:: Records shown ::
· · · · · · ·

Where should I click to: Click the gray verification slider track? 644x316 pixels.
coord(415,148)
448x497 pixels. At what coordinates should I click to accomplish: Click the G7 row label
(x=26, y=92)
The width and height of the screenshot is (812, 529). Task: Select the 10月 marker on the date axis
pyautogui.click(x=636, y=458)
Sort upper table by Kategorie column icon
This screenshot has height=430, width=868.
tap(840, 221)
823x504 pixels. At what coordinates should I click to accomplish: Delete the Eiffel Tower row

· · · · · · ·

Could you return the data above exactly as it stands?

:: Answer ::
Where should I click to: Click the gray verification slider track? 644x316 pixels.
coord(415,148)
448x497 pixels. At what coordinates should I click to accomplish: Click the G7 row label
(x=26, y=92)
The width and height of the screenshot is (812, 529). Task: Select the 10月 marker on the date axis
pyautogui.click(x=636, y=458)
Sort upper table by Kategorie column icon
This screenshot has height=430, width=868.
tap(840, 221)
823x504 pixels. At what coordinates should I click to accomplish: Delete the Eiffel Tower row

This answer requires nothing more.